ABOUT THIS EXERCISE → Once you find the line with "The width and height of the screenshot is (500, 889)." in the entries below, return exactly every line from it through the line with "Viewport: 675px width, 581px height.".

Saved entries:

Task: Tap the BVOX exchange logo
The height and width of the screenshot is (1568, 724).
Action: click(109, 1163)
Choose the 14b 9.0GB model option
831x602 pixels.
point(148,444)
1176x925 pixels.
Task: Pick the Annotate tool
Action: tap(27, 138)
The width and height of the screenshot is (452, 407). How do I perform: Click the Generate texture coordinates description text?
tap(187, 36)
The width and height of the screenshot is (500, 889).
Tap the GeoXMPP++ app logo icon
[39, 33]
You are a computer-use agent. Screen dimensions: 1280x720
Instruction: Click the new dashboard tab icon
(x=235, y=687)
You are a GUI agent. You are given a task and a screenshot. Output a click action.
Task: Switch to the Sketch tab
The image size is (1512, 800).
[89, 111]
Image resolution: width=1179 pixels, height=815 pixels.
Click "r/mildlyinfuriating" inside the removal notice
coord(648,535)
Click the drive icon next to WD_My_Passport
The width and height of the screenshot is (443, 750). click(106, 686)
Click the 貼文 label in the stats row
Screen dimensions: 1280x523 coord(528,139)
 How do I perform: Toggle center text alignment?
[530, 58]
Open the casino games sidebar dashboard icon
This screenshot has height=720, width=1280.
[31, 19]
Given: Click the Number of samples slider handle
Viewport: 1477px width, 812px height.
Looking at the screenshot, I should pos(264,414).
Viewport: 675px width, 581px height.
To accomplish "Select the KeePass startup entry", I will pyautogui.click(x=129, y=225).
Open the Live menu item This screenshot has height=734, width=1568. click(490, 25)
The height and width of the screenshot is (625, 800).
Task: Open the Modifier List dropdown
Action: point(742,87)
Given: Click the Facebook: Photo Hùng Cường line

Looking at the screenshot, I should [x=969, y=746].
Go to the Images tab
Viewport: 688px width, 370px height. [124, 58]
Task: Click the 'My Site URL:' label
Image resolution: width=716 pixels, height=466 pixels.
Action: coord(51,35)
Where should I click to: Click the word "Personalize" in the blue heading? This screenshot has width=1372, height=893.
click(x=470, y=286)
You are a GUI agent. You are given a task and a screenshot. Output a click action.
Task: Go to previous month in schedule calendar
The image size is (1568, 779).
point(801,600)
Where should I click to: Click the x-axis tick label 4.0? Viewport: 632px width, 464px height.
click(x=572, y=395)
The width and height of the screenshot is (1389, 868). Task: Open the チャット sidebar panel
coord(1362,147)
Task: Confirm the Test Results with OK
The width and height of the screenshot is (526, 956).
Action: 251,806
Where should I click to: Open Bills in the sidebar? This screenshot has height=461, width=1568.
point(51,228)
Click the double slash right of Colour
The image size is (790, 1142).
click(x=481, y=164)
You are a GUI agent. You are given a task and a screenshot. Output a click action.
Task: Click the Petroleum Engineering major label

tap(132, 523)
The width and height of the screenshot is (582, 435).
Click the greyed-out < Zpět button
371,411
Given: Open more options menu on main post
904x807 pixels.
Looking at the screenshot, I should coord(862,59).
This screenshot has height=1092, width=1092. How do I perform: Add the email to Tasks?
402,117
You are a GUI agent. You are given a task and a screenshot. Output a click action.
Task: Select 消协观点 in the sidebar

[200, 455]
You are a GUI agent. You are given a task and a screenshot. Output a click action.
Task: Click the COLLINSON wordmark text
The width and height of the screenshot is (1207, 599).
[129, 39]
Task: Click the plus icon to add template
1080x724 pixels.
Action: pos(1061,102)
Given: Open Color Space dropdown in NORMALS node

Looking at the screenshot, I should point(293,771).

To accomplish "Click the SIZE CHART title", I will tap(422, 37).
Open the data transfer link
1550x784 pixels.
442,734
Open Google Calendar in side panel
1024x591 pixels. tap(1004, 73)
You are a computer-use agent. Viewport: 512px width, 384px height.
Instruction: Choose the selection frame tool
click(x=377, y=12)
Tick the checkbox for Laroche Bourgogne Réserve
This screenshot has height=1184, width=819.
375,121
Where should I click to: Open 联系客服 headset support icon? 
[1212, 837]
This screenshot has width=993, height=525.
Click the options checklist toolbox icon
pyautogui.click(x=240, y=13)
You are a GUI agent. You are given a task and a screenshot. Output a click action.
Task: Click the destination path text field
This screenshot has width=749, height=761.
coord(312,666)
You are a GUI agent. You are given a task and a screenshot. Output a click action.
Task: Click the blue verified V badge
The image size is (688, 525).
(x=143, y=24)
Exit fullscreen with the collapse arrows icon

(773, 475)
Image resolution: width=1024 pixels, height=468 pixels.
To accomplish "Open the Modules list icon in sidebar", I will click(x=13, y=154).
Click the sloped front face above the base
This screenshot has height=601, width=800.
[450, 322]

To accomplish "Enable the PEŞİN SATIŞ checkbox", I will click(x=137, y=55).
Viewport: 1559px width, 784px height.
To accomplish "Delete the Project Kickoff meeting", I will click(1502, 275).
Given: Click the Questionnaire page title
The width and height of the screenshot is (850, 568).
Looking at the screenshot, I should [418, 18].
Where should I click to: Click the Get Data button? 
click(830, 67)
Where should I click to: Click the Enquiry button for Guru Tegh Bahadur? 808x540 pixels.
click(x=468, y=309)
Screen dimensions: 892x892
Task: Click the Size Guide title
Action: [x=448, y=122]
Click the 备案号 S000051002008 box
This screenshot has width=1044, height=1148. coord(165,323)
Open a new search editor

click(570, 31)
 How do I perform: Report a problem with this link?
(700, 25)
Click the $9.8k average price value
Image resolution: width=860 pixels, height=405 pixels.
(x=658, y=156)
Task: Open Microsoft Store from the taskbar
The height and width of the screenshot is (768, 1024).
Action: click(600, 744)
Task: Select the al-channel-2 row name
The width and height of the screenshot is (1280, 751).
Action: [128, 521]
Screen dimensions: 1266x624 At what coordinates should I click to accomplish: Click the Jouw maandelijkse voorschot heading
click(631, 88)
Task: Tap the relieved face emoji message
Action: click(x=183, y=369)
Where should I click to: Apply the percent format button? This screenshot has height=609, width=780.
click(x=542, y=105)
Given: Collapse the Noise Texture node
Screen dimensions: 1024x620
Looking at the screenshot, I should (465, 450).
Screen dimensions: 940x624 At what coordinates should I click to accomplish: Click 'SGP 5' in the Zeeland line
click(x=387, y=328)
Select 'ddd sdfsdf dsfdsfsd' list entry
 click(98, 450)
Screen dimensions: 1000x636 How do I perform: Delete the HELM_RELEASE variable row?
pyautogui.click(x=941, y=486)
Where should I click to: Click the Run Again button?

EXERCISE RESPONSE →
The width and height of the screenshot is (500, 889).
Tap the GeoXMPP++ app logo icon
[39, 33]
You are a computer-use agent. Screen dimensions: 1280x720
Instruction: Click the new dashboard tab icon
(x=235, y=687)
You are a GUI agent. You are given a task and a screenshot. Output a click action.
Task: Switch to the Sketch tab
The image size is (1512, 800).
[89, 111]
Image resolution: width=1179 pixels, height=815 pixels.
Click "r/mildlyinfuriating" inside the removal notice
coord(648,535)
Click the drive icon next to WD_My_Passport
The width and height of the screenshot is (443, 750). click(106, 686)
Click the 貼文 label in the stats row
Screen dimensions: 1280x523 coord(528,139)
 How do I perform: Toggle center text alignment?
[530, 58]
Open the casino games sidebar dashboard icon
This screenshot has height=720, width=1280.
[31, 19]
Given: Click the Number of samples slider handle
Viewport: 1477px width, 812px height.
Looking at the screenshot, I should pos(264,414).
Viewport: 675px width, 581px height.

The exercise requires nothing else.